- **TEXT SEGMENT**

Real Estate Report: UK Property Prices Surge 13.4% YoY, the Largest Increase in 17+ Years

The team at UK-based P2P lender Blend Network notes that the Covid-19 pandemic may be subsiding, however, the “new normal” may not look the same as 2019.

As noted by Blend Network, market participants are increasingly concerned about inflation, especially during recent months. The P2P lending platform cited a CNBC survey which reveals that  wealthy investors are “worried about inflation.”

The survey results show that around 65% of millionaires are worried about inflation due to recent government spending. The UK has seen “similar concerns as consumer price inflation hit a two-year high of 2.1% in May, exceeding the Bank of England’s target,” the Blend Network team writes in a blog post.

They pointed out that the Bank for International Settlements (BIS) noted that an inflation spike could “raise the cost of borrowing to post-war highs.”

As mentioned in a blog post by Blend Network, data released in early June showed that US consumer prices had “increased by 5% in the year to May, [which is the] fastest pace since the summer of 2008.”

- **WORK INSTRUCTIONS**
Reproduce word for word the part of the UK property report that opens with the words containing "The team at" and closes with "same as 2019.". The data that comes next has no connection to the UK property report.

- **MATERIAL PROVIDED**
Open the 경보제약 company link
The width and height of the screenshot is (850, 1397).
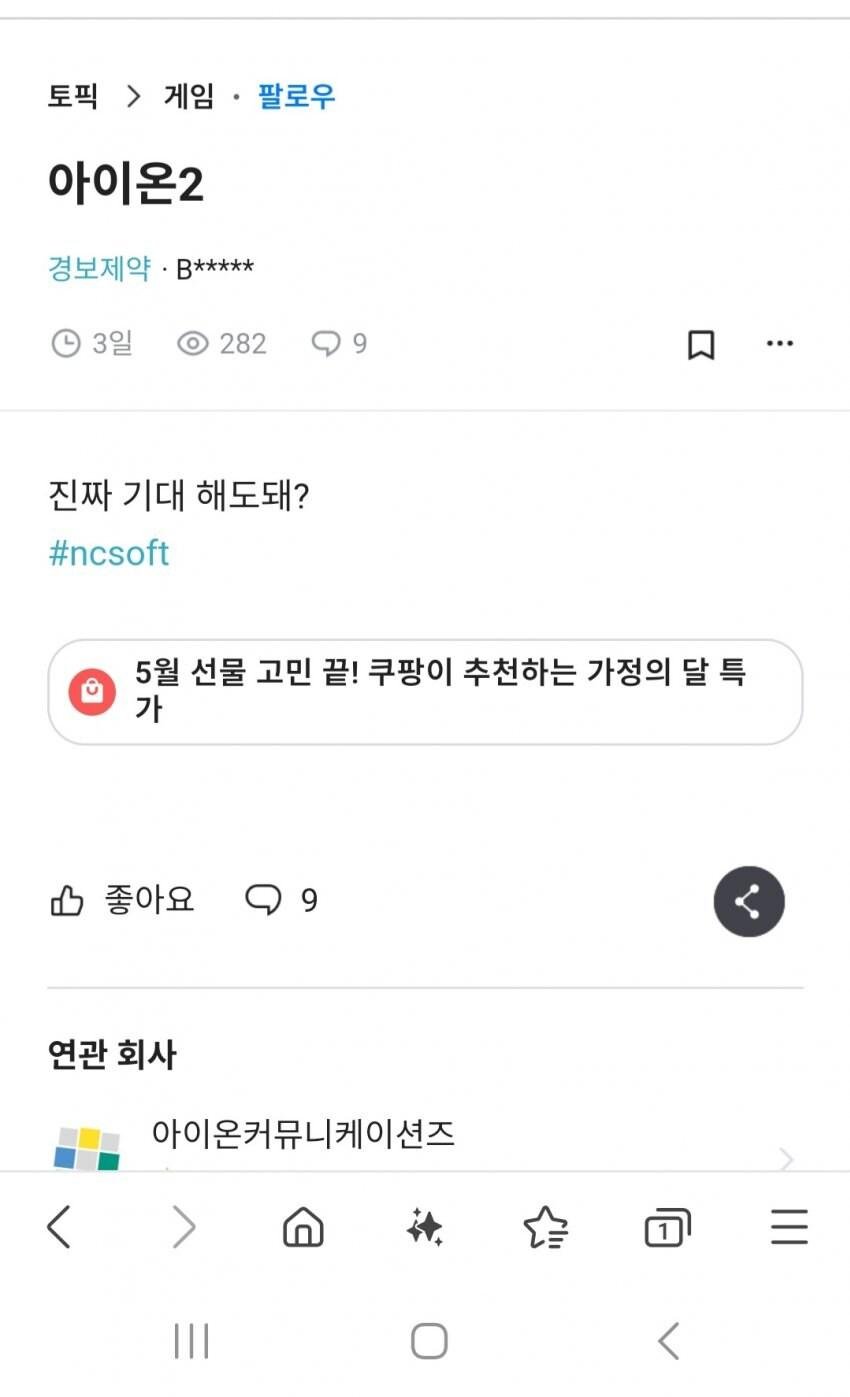[99, 268]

- **WRITTEN ANSWER**
The team at UK-based P2P lender Blend Network notes that the Covid-19 pandemic may be subsiding, however, the “new normal” may not look the same as 2019.